START EXTRACTED RECORDS

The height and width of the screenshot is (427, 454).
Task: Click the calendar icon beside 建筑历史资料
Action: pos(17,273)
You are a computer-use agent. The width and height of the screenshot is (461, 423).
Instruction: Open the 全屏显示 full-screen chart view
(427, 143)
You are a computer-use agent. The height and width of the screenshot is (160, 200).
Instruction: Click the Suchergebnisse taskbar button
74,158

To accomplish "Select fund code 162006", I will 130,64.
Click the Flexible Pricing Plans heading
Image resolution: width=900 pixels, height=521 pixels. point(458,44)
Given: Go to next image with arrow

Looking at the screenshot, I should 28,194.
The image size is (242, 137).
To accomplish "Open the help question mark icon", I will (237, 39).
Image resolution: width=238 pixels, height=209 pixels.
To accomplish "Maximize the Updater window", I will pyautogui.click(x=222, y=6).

END EXTRACTED RECORDS
START EXTRACTED RECORDS

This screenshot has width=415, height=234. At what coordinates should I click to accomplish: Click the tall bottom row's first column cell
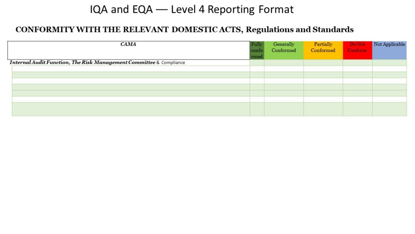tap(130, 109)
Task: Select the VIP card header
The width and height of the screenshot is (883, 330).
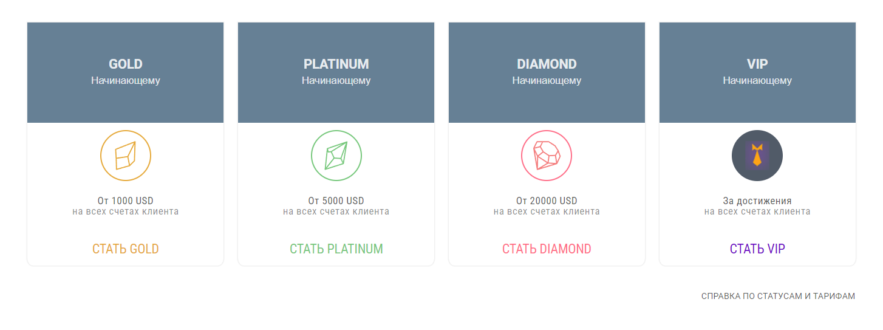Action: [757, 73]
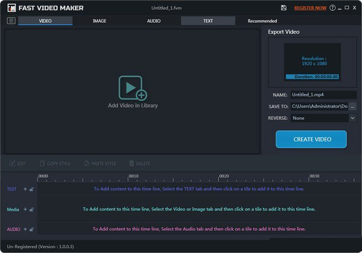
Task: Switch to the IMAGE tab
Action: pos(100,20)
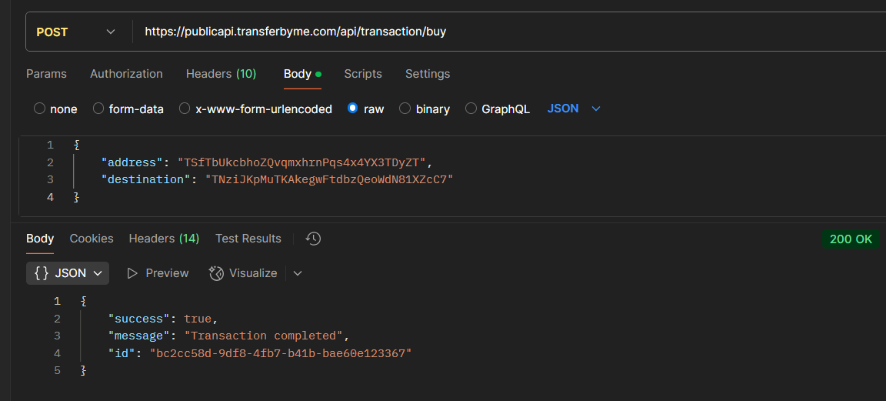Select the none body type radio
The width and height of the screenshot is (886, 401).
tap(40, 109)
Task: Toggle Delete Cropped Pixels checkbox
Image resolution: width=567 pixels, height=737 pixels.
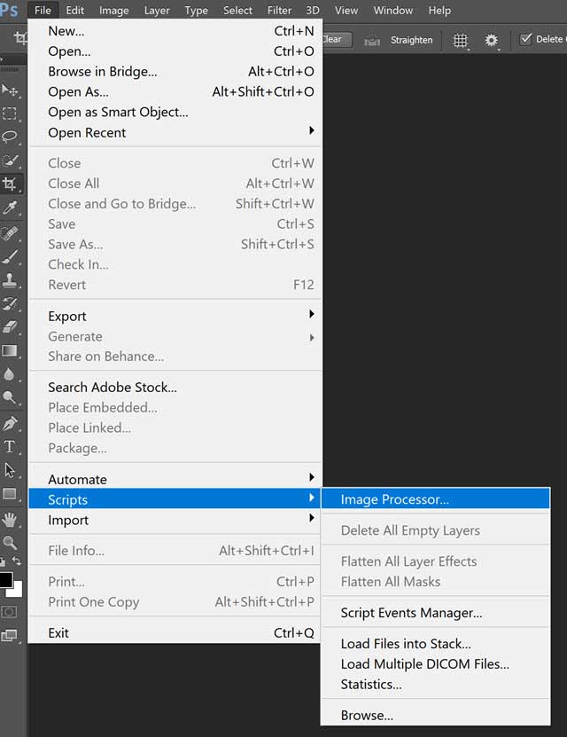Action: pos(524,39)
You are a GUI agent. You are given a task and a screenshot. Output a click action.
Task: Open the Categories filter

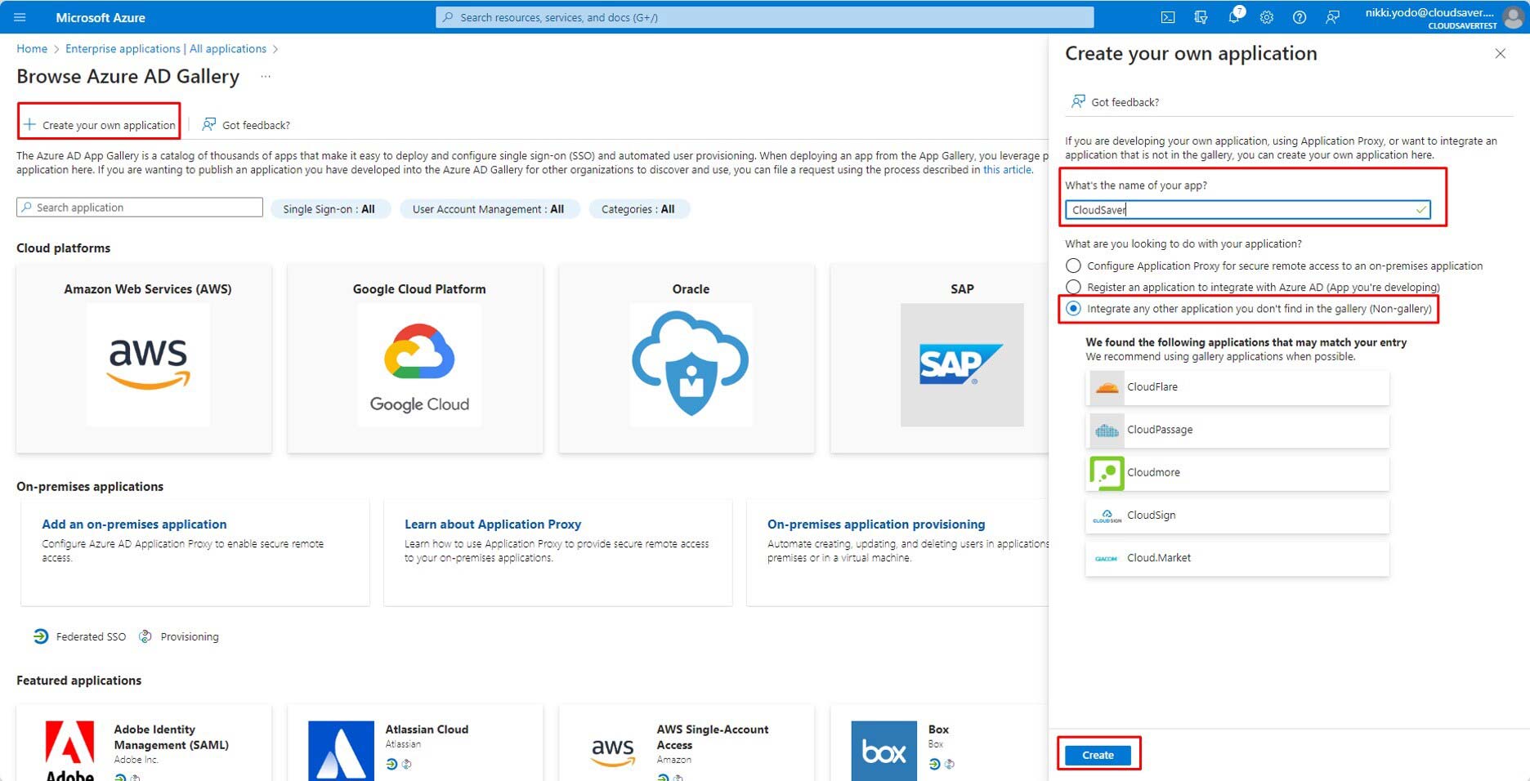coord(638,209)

END EXTRACTED RECORDS
START EXTRACTED RECORDS

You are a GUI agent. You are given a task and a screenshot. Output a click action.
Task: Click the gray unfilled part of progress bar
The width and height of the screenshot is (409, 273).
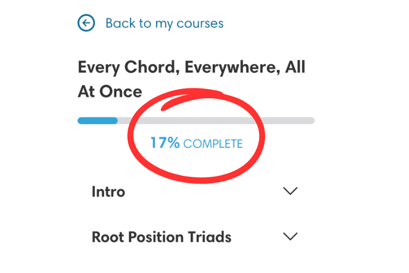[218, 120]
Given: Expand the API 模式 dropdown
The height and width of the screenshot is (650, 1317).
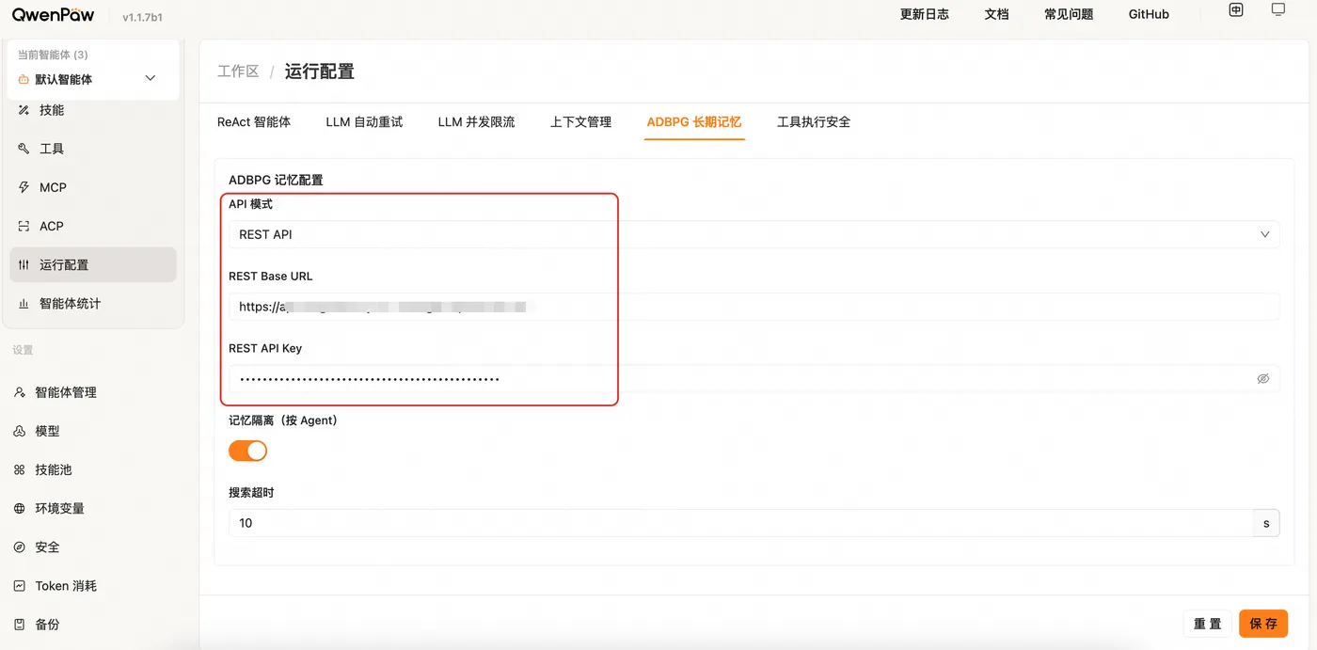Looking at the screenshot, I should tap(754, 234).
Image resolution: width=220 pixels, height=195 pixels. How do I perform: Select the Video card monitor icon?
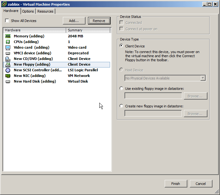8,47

END EXTRACTED RECORDS

ASSIGNED TASK:
Of the lines above, copy each that contains "computer".

RESPONSE TO THE EXERCISE:
You are a computer-use agent. The width and height of the screenshot is (461, 423).
You are a computer-use agent. The height and width of the screenshot is (160, 200).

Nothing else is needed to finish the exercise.